Being A Neighbor

In her book, The Hiding Place, Corrie ten Boom gives an account of her family’s provision of refuge for Jews during the Nazi persecution across Europe. Corrie’s father often stated, “The master of this house demands that we open the door to anyone that knocks.” Even as he was referring to himself, he also referred to the divine Master. This was the line Mr. ten Boom offered to the many who objected to his behavior. To the Jews, he simply opened the door.

The ten Booms were living as Christ’s Body, which meant that they must live as true neighbors to those in need. When Mr. ten Boom decided to wear a Jewish star after it was ordered that all Jews must thereby distinguish themselves, he made the decision to live among neighbors, to see fellow human beings — not people with differences, not people beneath him, nor men and women facing an adversity that had nothing to do with him. “If we all wear them,” he said to a man standing in line for his star, “they won’t be able to tell any difference.”
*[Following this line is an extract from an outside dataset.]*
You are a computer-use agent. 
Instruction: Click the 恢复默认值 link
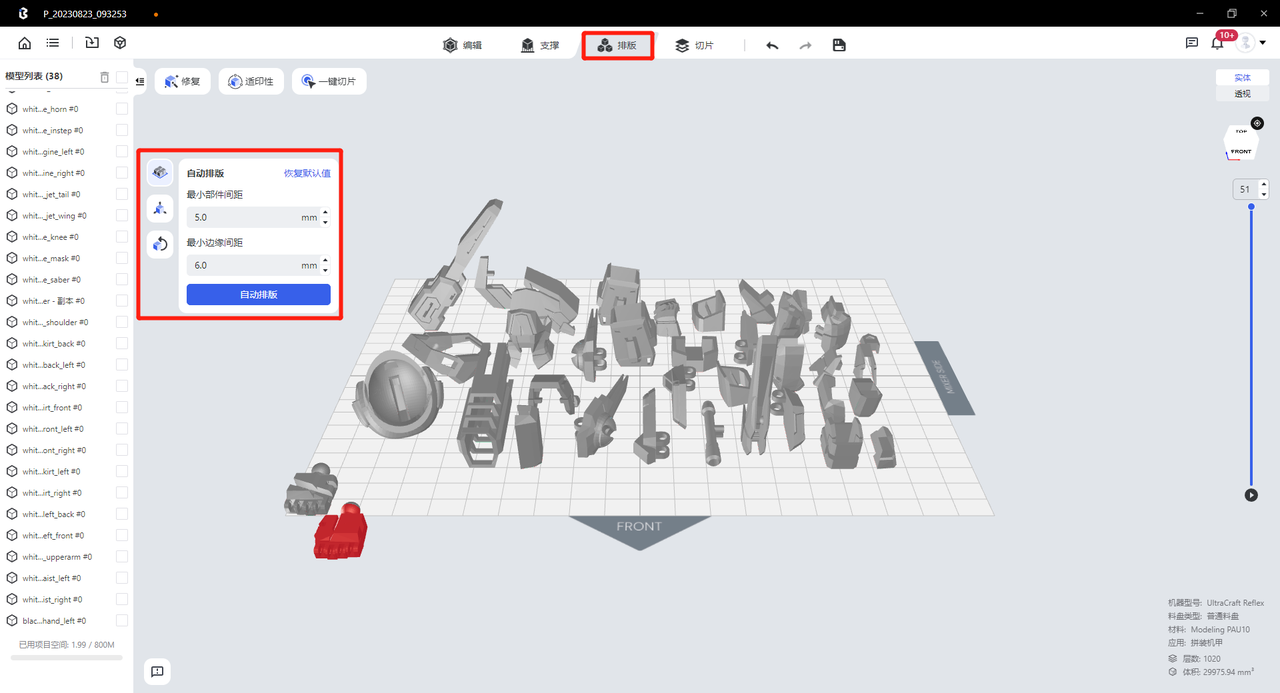tap(307, 173)
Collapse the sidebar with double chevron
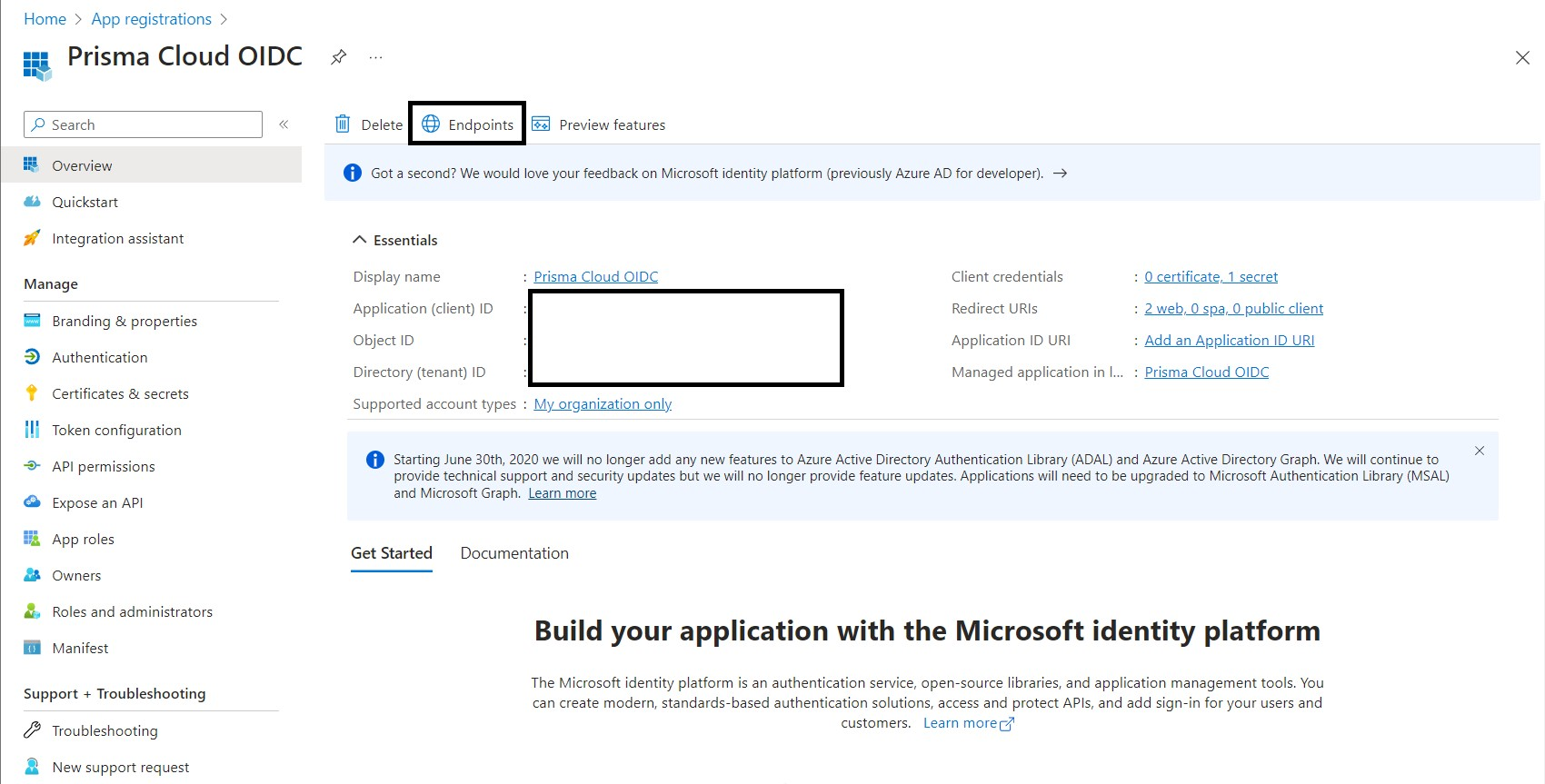1545x784 pixels. tap(284, 124)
Our greatest task as Christians is not arguing, reasoning, defending, or preaching, but living as Christ’s Body; living the words we profess with a love for both Word and neighbor and with a clear vision of the God who spoke them both into existence.

Before their arrest and subsequent sentencing to the concentration camp, the ten Boom’s pastor pled with them to follow an easier ethic: “It is the law,” he said, referring to illegality of harboring Jews, “and Christians must obey the law. Think of what you are risking for one Jewish baby.” But Mr. ten Boom knew there was yet a higher law. “We are meant to obey the law of the state–if it does not go against our higher law of God.”
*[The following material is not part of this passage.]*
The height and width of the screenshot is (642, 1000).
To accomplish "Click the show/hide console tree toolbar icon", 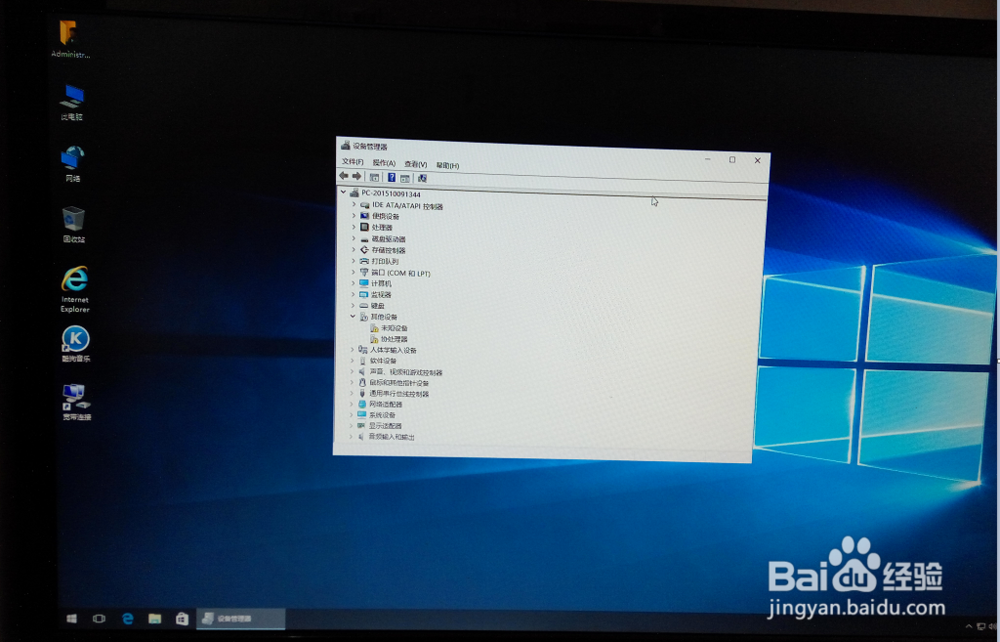I will (x=374, y=177).
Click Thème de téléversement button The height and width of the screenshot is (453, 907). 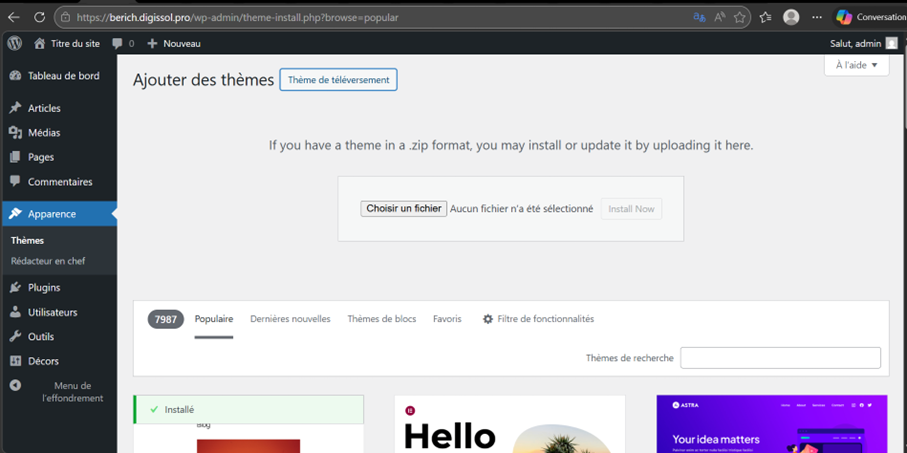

Like the ten Booms, the Confessing Church that stood up to Hitler’s regime was not trying to be relevant or contemporary, liberal, conservative, or rebellious; they were trying to be confessional. Saying “no” to Hitler, they were being who they claimed to be. They were living the reality of the gospel they professed with their mouths. In the words of a dying Betsie ten Boom, “There is no pit so deep that Christ is not deeper still.”

Christ calls us today to allow the Gospel to live itself out in our lives. He calls us to live as neighbors.